Talking of pickles, a new bacterium was isolated from a sea cucumber in research published this month. Pseudoalteromonas holothuriae was isolated from the coelomic fluid of our sea cucumber, Holothuria forskali, collected in the Glénan archipelago (Brittany, France). The coelomic fluid is the internal circulatory system of the sea cucumber and is found in the coelomic cavity. It comprises of immune cells, mediates the immune response and is not directly connected to the surrounding seawater.

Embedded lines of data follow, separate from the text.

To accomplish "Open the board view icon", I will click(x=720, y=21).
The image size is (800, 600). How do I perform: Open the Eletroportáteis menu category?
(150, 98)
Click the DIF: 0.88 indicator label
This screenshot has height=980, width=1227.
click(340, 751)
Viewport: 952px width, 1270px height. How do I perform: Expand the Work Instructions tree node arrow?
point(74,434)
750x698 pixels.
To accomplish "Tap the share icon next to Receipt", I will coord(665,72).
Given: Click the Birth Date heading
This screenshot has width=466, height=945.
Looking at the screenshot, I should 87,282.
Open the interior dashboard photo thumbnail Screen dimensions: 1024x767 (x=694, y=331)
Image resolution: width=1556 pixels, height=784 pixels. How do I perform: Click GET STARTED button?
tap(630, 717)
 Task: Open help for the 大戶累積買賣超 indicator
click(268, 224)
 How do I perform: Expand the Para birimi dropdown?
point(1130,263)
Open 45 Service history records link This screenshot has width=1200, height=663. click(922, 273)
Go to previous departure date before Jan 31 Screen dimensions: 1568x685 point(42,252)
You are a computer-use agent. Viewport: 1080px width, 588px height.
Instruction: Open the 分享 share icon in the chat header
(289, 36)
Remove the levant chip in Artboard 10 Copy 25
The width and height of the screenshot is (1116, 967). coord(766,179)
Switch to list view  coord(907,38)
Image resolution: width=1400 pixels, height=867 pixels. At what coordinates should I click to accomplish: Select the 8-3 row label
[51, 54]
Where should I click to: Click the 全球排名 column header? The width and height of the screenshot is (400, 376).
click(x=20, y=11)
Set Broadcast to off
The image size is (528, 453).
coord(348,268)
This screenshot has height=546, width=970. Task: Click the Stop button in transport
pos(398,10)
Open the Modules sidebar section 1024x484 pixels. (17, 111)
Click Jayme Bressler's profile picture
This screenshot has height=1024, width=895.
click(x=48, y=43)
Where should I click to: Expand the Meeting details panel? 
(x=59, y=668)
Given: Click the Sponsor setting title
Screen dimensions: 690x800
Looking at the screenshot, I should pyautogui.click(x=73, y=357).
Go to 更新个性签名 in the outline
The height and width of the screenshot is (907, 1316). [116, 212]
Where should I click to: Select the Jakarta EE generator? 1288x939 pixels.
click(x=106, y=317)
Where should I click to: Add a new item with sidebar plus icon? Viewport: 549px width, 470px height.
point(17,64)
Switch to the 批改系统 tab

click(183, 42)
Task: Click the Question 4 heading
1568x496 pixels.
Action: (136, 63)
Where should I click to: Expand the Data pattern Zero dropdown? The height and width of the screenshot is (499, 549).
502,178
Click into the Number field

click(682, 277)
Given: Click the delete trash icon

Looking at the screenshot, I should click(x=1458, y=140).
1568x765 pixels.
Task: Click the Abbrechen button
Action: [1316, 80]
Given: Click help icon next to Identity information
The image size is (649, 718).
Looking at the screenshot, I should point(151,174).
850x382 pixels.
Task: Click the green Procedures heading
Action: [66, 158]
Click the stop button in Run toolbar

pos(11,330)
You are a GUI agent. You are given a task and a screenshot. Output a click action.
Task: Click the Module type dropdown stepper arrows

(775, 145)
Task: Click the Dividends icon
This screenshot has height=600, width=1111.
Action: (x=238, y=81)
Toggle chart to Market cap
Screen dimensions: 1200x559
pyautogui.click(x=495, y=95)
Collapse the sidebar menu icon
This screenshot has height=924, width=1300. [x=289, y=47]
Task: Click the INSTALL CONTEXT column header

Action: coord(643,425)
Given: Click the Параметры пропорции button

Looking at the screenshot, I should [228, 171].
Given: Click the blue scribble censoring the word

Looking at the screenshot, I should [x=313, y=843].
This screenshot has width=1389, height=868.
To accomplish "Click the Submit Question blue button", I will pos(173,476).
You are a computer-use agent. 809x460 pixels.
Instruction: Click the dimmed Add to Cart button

We started this edition with wastewater treatment systems, let’s finish with a microbe found in one. Antrihabitans spumae is a novel bacterium isolated from stable foams formed in a wastewater treatment plant in New South Wales, Australia. Stable foams are persistent foams found in wastewater treatment plants that can be formed by various factors including excessive amounts of fats oil and grease, or the growth of foam forming filamentous bacteria[1]. The isolated strains showed a wide metabolic versatility, like enhanced membrane transport systems for amino acids, metals and phosphate, as well as the ability to synthesize mycolic acids, contributing to their hydrophobic nature and involvement in foam stabilization. Researchers think that these adaptations could have provided an advantage in wastewater treatment plants, where they persist in nutrient-rich, metal-laden and foam-stabilizing environments.